### Required actions
A. List every place name that appears in the news report on lockdown looting below.
B. Pick up the news report on lockdown looting right after its last sentence and keep writing it.

### Excerpt to read
********

- The pressure on South Africans to keep food on the table during the extended national lockdown is becoming evident
- The Western Cape, in particular, has been hit by instances of looting and protests
- With sources of income during this time immensely limited, some have resorted to crime in a bid to survive
Western Cape police officials have confirmed that 16 suspects stormed a supermarket in Gatesville, Athlone, looting cash registers, money and groceries.
However, this is just one of three incidents in the region on Tuesday afternoon, prompting the authorities to reinforce deployments.
The suspects were seen fleeing the scene of the crime with baskets and trolleys packed with stolen groceries, a sign that the lockdown measures are pushing citizens to desperate measures.
Two Manenberg wholesalers suffered the same fate, with large crowds hurrying to empty shelves.
News24 spoke to SAPS spokesperson Brigadier Novela Potelwa, who revealed four suspects were arrested in relation to the incident.
Tracing operations have been started by police officials in an attempt to track those responsible and retrieve the stolen groceries.
Potelwa said that three people had also been arrested after protests over food parcels broke out
"Large crowds took to the streets in protest against food parcels being distributed to some communities within the broader Mitchells Plain. Tyres were burnt, roads barricaded and police pelted with stones."

********

### Entries supplied
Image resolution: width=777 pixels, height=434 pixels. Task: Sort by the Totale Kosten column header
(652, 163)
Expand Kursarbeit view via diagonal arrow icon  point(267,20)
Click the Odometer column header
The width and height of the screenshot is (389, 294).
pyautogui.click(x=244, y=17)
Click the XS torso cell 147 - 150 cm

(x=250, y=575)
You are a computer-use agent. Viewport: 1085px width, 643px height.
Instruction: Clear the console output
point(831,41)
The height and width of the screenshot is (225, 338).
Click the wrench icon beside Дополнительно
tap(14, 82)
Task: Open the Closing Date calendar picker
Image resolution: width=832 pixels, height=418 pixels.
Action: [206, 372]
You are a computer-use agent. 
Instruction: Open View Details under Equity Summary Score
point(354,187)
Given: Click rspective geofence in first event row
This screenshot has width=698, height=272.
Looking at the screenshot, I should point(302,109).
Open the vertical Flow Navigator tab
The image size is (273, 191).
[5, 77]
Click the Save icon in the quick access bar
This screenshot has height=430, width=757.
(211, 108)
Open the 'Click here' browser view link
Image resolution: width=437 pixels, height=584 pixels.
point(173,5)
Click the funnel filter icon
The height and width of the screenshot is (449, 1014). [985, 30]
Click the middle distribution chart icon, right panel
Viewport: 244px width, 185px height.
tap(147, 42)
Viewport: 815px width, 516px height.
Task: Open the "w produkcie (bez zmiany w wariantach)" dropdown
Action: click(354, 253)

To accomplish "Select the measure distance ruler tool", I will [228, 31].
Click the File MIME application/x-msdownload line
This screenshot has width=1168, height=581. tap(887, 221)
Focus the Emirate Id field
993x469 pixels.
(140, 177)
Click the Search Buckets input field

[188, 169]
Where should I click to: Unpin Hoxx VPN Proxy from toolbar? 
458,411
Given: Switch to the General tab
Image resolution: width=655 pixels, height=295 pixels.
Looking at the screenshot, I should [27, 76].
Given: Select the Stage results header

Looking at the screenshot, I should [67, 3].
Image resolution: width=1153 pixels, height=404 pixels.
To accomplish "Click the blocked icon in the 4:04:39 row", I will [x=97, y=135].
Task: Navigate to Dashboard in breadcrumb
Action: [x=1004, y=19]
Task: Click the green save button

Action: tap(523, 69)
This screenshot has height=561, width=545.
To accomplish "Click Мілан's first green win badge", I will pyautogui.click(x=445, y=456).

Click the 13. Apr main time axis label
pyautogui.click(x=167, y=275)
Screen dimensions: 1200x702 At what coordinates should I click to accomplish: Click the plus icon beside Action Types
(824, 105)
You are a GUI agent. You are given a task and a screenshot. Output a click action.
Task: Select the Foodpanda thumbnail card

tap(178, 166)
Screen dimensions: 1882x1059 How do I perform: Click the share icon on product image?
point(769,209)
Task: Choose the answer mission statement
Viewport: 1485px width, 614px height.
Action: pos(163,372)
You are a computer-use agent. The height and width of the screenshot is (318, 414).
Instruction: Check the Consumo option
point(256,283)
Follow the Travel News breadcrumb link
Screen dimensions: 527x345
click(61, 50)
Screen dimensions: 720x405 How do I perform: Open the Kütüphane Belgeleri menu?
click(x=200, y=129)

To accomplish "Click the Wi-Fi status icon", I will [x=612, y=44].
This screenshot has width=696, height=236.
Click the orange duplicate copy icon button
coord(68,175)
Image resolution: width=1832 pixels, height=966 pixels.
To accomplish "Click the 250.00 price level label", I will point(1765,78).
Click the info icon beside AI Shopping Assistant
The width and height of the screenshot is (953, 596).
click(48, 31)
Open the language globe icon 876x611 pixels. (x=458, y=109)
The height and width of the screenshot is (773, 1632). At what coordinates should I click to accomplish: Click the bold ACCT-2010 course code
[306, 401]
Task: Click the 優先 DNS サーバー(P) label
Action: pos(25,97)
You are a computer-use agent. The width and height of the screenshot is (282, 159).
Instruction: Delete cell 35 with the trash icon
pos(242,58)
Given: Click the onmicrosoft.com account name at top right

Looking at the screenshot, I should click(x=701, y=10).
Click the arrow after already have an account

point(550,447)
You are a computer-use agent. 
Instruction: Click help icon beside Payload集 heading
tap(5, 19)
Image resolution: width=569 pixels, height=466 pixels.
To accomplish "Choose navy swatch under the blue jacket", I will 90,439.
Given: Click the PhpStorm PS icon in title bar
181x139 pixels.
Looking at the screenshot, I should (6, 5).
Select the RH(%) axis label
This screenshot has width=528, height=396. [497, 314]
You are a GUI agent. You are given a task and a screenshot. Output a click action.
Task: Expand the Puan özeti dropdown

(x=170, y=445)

********

### Outputs for the tasks
A. Western Cape, Gatesville, Athlone, Manenberg, Mitchells Plain

B.
Briefly.co.za reported that a crowd of around 300 people gathered to collect food parcels in Alexandra.
Due to a misunderstanding, the residents did not receive the food parcels, despite gathering on Monday and Tuesday. Residents then gathered to discuss their frustrations on Tuesday and police officers fired rubber bullets to disperse the groups.
With the usual avenues of income closed off to the numerous citizens earning low incomes, the lockdown has left some with no option but to turn to criminal activity.
Relief efforts amid the coronavirus crisis evidently are not reaching everyone who needs help, but with a population of nearly 60 million people, it is hardly surprising that many are falling through the cracks in the system.